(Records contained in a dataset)
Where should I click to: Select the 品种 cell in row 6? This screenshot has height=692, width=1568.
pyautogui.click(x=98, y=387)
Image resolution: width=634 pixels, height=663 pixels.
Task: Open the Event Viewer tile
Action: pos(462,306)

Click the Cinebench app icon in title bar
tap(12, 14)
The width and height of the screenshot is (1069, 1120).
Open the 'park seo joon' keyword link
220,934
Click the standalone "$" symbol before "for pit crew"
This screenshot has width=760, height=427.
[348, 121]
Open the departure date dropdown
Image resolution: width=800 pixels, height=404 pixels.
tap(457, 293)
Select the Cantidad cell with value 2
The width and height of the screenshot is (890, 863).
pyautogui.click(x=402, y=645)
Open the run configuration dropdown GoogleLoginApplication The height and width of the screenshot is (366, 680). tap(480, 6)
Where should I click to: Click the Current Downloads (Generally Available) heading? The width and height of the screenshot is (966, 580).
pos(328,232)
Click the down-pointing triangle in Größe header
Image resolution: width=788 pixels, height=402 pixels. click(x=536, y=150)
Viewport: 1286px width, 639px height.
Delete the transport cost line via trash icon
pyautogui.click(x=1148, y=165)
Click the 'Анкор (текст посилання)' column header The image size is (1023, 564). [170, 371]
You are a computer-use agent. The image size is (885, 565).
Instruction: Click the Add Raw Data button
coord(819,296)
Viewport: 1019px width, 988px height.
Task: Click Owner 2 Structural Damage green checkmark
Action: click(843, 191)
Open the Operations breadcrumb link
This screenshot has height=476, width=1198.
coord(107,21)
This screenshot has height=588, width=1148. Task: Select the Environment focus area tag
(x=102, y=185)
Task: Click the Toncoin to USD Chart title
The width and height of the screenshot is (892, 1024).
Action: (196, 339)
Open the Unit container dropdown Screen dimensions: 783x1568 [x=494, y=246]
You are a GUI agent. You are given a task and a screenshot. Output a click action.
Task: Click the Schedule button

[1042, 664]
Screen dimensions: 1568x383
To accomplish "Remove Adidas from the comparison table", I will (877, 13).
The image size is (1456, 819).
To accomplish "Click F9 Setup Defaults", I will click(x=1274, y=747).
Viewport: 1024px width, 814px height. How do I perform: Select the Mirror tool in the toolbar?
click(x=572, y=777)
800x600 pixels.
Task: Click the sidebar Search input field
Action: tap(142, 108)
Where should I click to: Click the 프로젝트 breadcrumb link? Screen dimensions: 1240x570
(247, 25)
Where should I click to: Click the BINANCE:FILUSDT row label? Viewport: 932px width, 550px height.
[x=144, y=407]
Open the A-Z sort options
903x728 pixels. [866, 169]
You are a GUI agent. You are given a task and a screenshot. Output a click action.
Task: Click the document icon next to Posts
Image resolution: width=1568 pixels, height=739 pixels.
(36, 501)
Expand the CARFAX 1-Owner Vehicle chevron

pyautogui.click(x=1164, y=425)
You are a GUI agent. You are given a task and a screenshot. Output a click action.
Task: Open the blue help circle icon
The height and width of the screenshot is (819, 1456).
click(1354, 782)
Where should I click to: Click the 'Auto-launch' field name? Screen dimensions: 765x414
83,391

_Required work:_
Print the records above again, every one, exactly as written.

_Response to this task:_
Where should I click to: Select the 品种 cell in row 6? This screenshot has height=692, width=1568.
pyautogui.click(x=98, y=387)
Image resolution: width=634 pixels, height=663 pixels.
Task: Open the Event Viewer tile
Action: pos(462,306)

Click the Cinebench app icon in title bar
tap(12, 14)
The width and height of the screenshot is (1069, 1120).
Open the 'park seo joon' keyword link
220,934
Click the standalone "$" symbol before "for pit crew"
This screenshot has width=760, height=427.
[348, 121]
Open the departure date dropdown
Image resolution: width=800 pixels, height=404 pixels.
tap(457, 293)
Select the Cantidad cell with value 2
The width and height of the screenshot is (890, 863).
pyautogui.click(x=402, y=645)
Open the run configuration dropdown GoogleLoginApplication The height and width of the screenshot is (366, 680). tap(480, 6)
Where should I click to: Click the Current Downloads (Generally Available) heading? The width and height of the screenshot is (966, 580).
pos(328,232)
Click the down-pointing triangle in Größe header
Image resolution: width=788 pixels, height=402 pixels. click(x=536, y=150)
Viewport: 1286px width, 639px height.
Delete the transport cost line via trash icon
pyautogui.click(x=1148, y=165)
Click the 'Анкор (текст посилання)' column header The image size is (1023, 564). [170, 371]
You are a computer-use agent. The image size is (885, 565).
Instruction: Click the Add Raw Data button
coord(819,296)
Viewport: 1019px width, 988px height.
Task: Click Owner 2 Structural Damage green checkmark
Action: click(843, 191)
Open the Operations breadcrumb link
This screenshot has height=476, width=1198.
coord(107,21)
This screenshot has height=588, width=1148. Task: Select the Environment focus area tag
(x=102, y=185)
Task: Click the Toncoin to USD Chart title
The width and height of the screenshot is (892, 1024).
Action: (196, 339)
Open the Unit container dropdown Screen dimensions: 783x1568 [x=494, y=246]
You are a GUI agent. You are given a task and a screenshot. Output a click action.
Task: Click the Schedule button

[1042, 664]
Screen dimensions: 1568x383
To accomplish "Remove Adidas from the comparison table", I will (877, 13).
The image size is (1456, 819).
To accomplish "Click F9 Setup Defaults", I will click(x=1274, y=747).
Viewport: 1024px width, 814px height. How do I perform: Select the Mirror tool in the toolbar?
click(x=572, y=777)
800x600 pixels.
Task: Click the sidebar Search input field
Action: tap(142, 108)
Where should I click to: Click the 프로젝트 breadcrumb link? Screen dimensions: 1240x570
(247, 25)
Where should I click to: Click the BINANCE:FILUSDT row label? Viewport: 932px width, 550px height.
[x=144, y=407]
Open the A-Z sort options
903x728 pixels. [866, 169]
You are a GUI agent. You are given a task and a screenshot. Output a click action.
Task: Click the document icon next to Posts
Image resolution: width=1568 pixels, height=739 pixels.
(36, 501)
Expand the CARFAX 1-Owner Vehicle chevron

pyautogui.click(x=1164, y=425)
You are a GUI agent. You are given a task and a screenshot. Output a click action.
Task: Open the blue help circle icon
The height and width of the screenshot is (819, 1456).
click(1354, 782)
Where should I click to: Click the 'Auto-launch' field name? Screen dimensions: 765x414
83,391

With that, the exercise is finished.